Give the rows, starting at the beginning and ending at the line that contains "Looking at the", as a JSON list of strings with one string per line. Skip blank lines and leave the pictures out.

◆ EXTRACTED ENTRIES
·····
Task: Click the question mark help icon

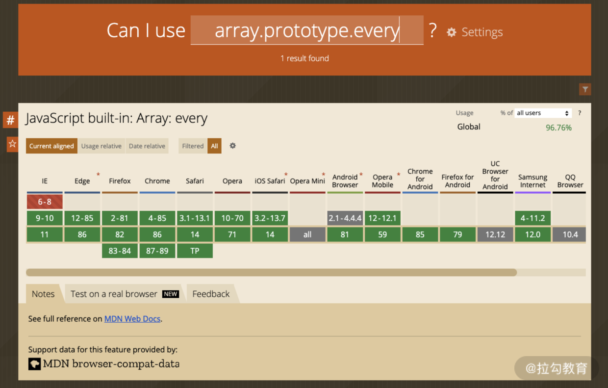Action: [580, 113]
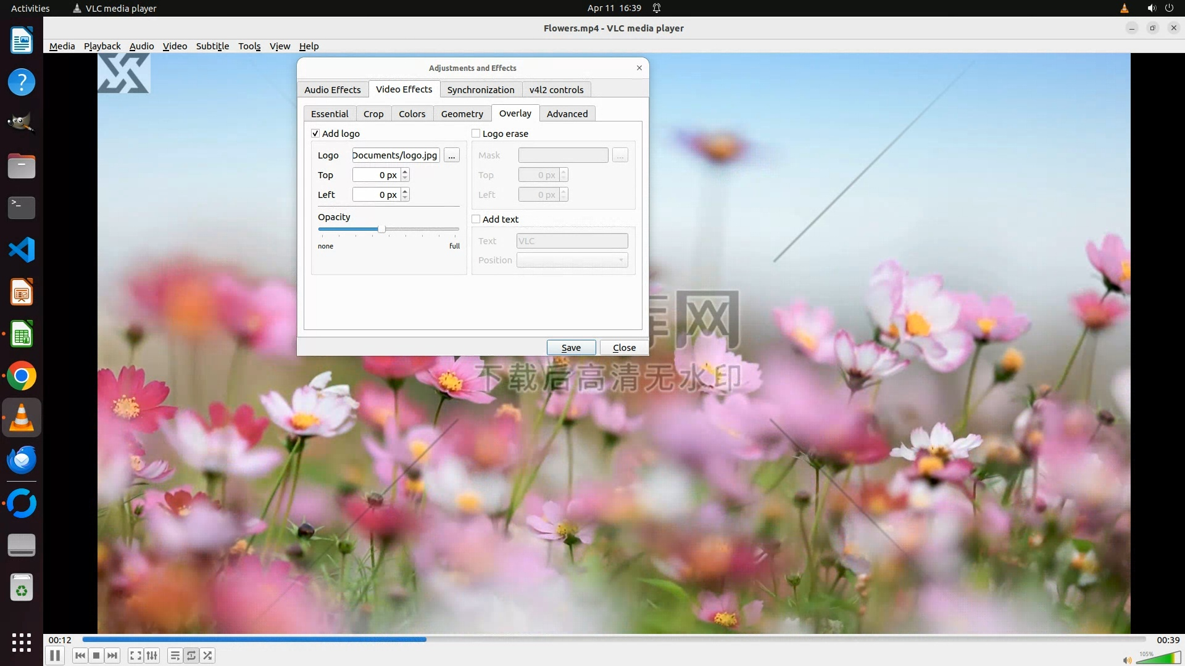Toggle fullscreen video mode
Viewport: 1185px width, 666px height.
click(136, 656)
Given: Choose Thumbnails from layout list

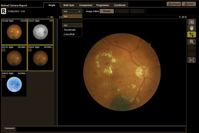Looking at the screenshot, I should tap(72, 30).
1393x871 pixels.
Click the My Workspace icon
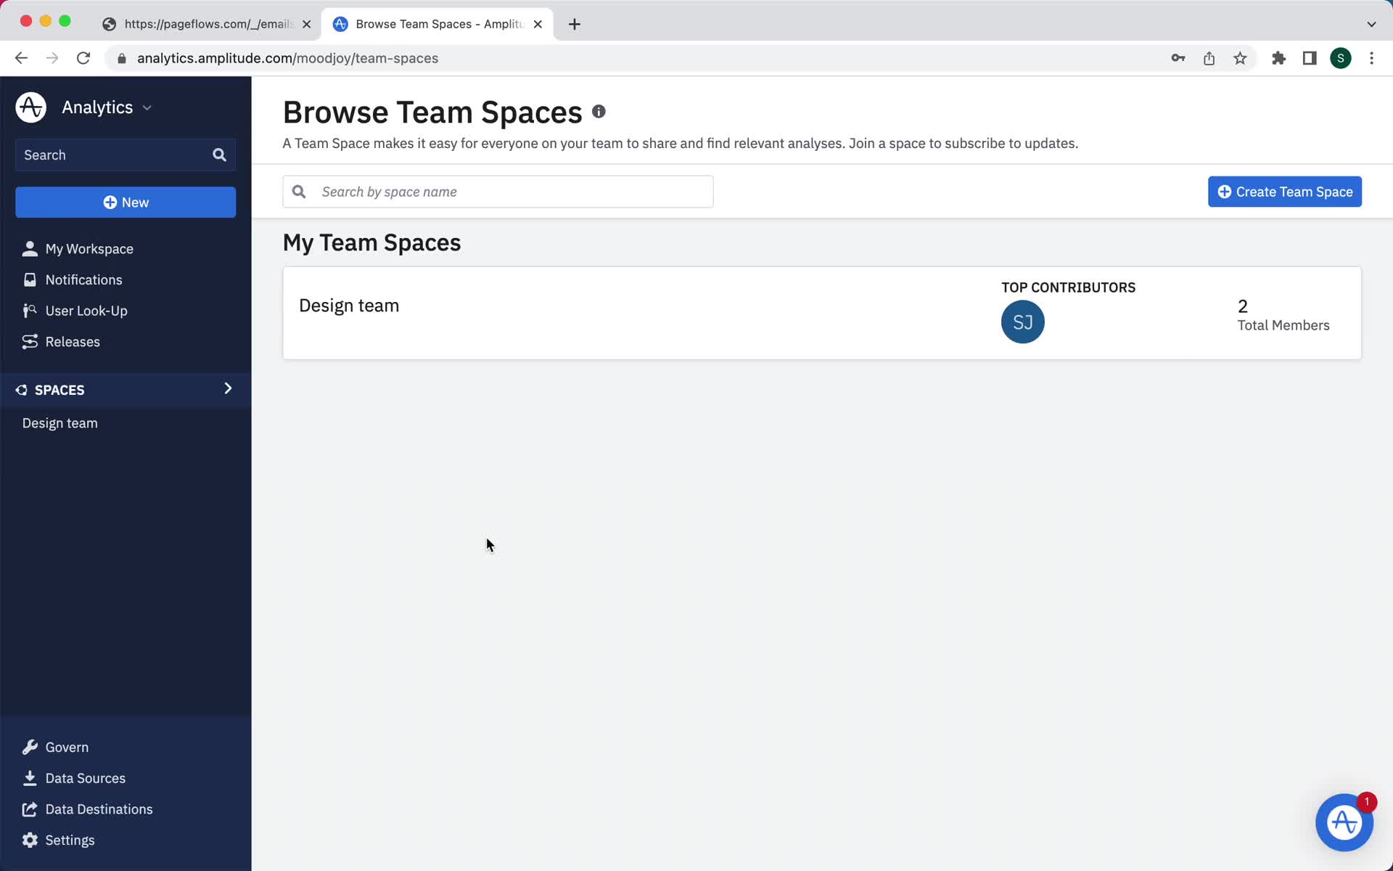(29, 248)
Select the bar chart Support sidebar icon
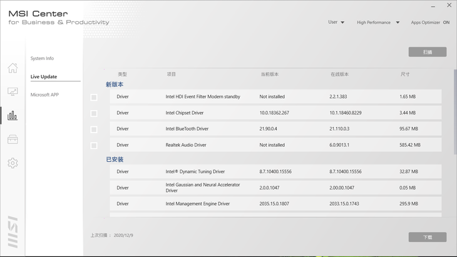The height and width of the screenshot is (257, 457). tap(13, 116)
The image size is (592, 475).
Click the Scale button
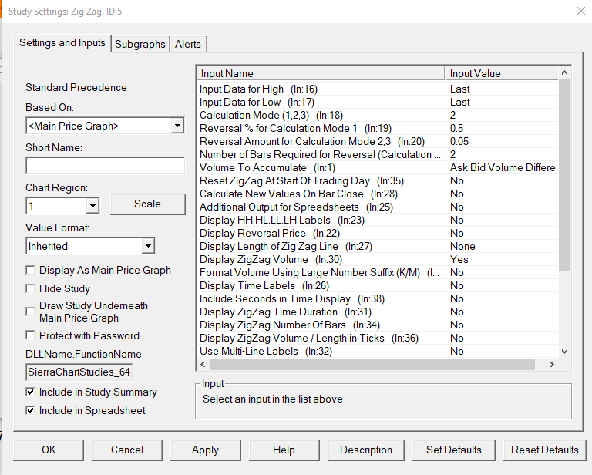[147, 204]
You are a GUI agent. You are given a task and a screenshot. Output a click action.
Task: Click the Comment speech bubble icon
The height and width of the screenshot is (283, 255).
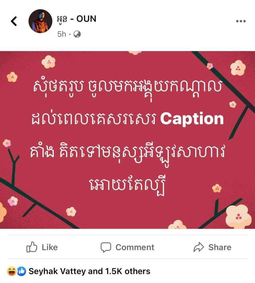coord(106,247)
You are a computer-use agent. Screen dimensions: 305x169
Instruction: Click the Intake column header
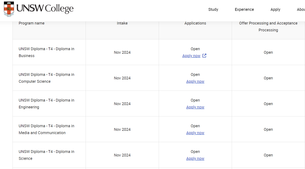122,23
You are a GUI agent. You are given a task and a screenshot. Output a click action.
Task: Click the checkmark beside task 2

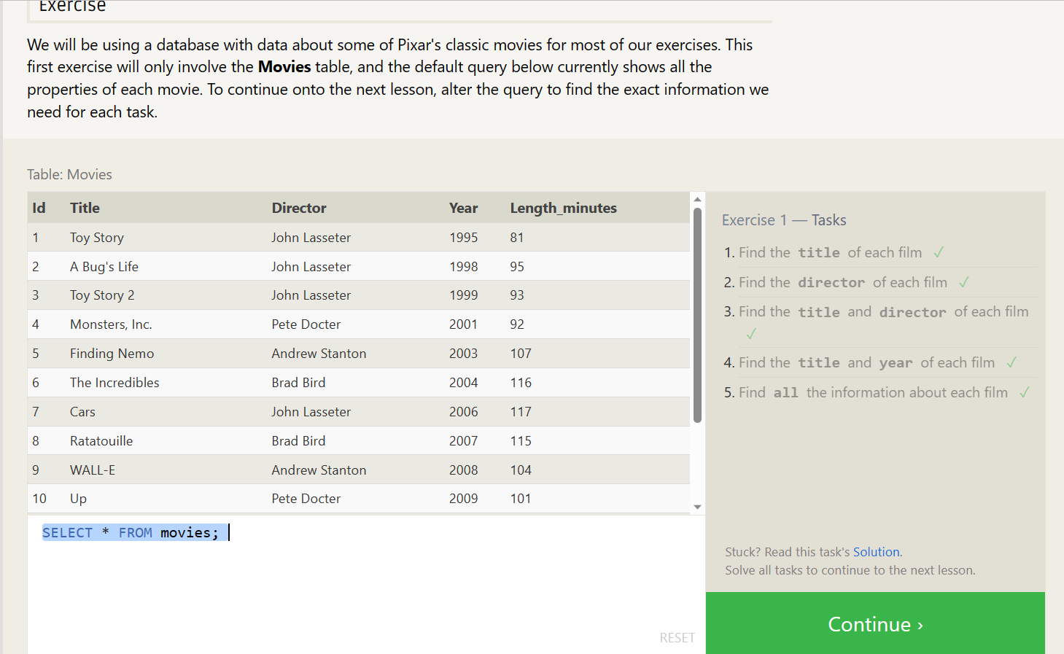964,282
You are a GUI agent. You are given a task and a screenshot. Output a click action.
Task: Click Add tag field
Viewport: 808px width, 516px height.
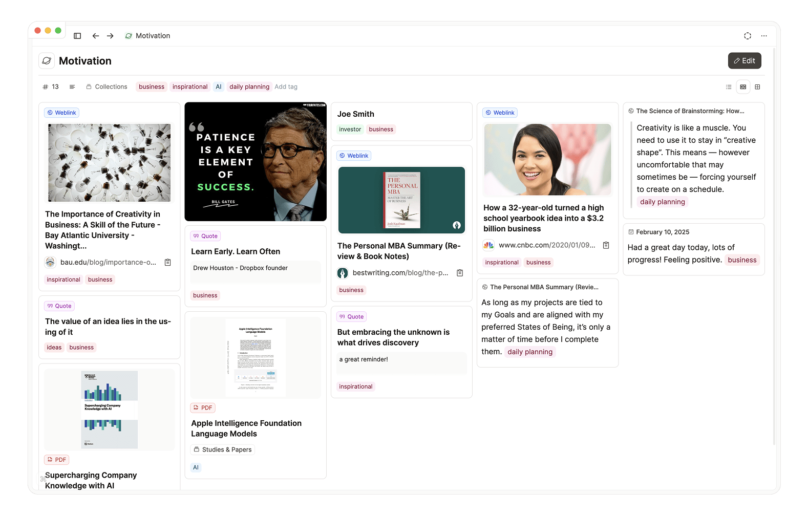click(x=286, y=87)
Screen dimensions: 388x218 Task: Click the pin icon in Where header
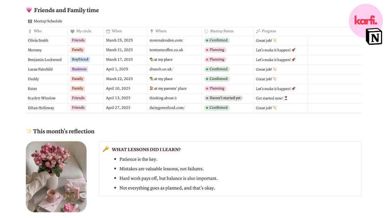[x=152, y=31]
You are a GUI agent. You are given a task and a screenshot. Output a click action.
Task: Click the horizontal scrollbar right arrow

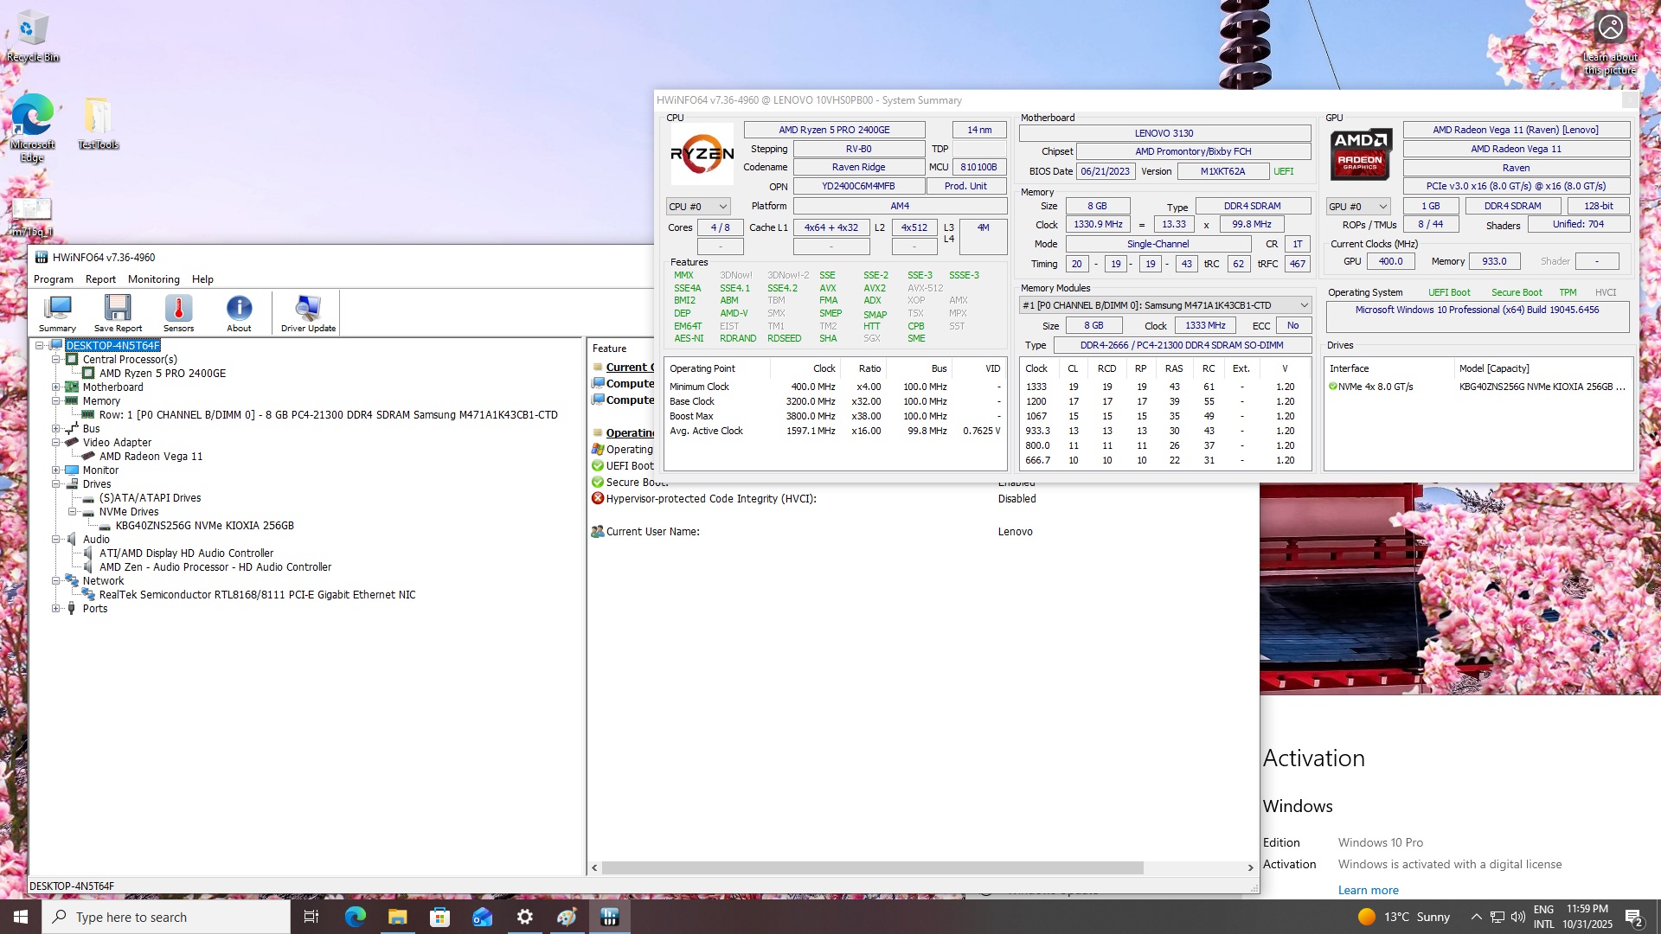pos(1250,867)
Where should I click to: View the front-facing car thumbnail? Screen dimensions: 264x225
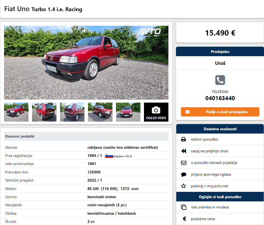[x=128, y=112]

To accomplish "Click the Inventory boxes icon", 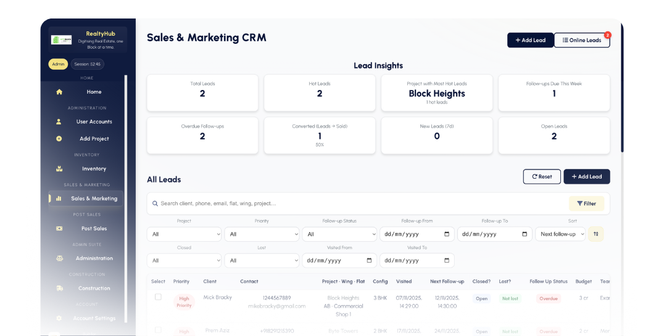I will pyautogui.click(x=59, y=168).
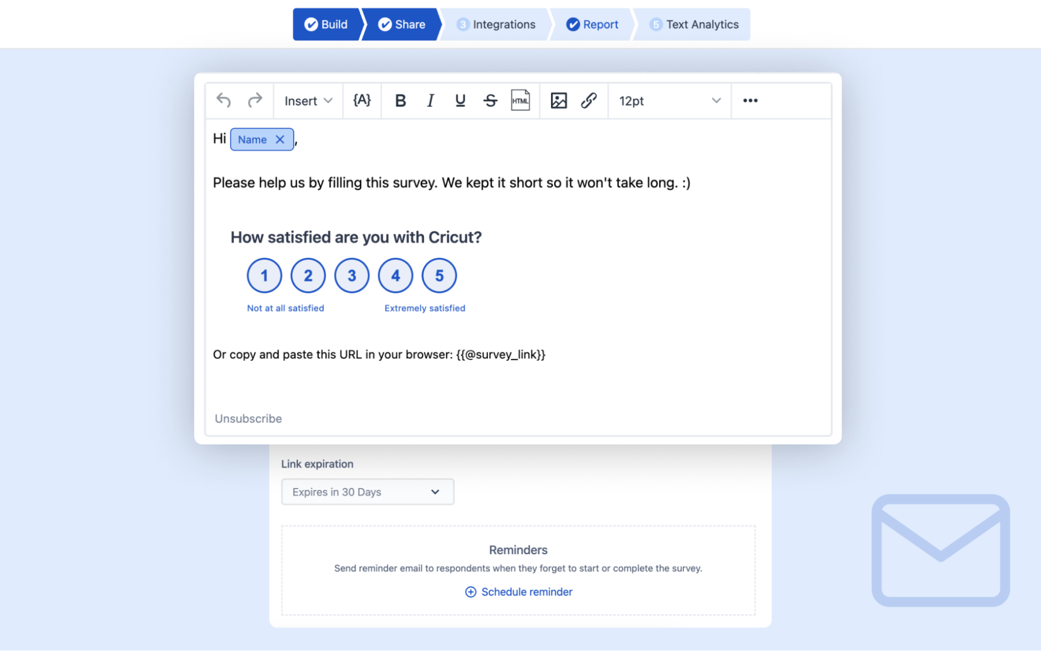Switch to the Text Analytics tab
Image resolution: width=1041 pixels, height=651 pixels.
coord(695,24)
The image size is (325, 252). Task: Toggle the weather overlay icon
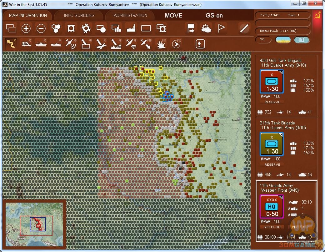(206, 28)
·····
◆ ANSWER FOR THIS EXERCISE
[
  "Task: Click the question mark help icon",
  "Action: [580, 113]",
  "Toggle fullscreen video mode",
  "Viewport: 1185px width, 666px height.",
  "click(136, 656)",
  "Given: Choose Thumbnails from layout list",
  "Looking at the screenshot, I should tap(72, 30)."
]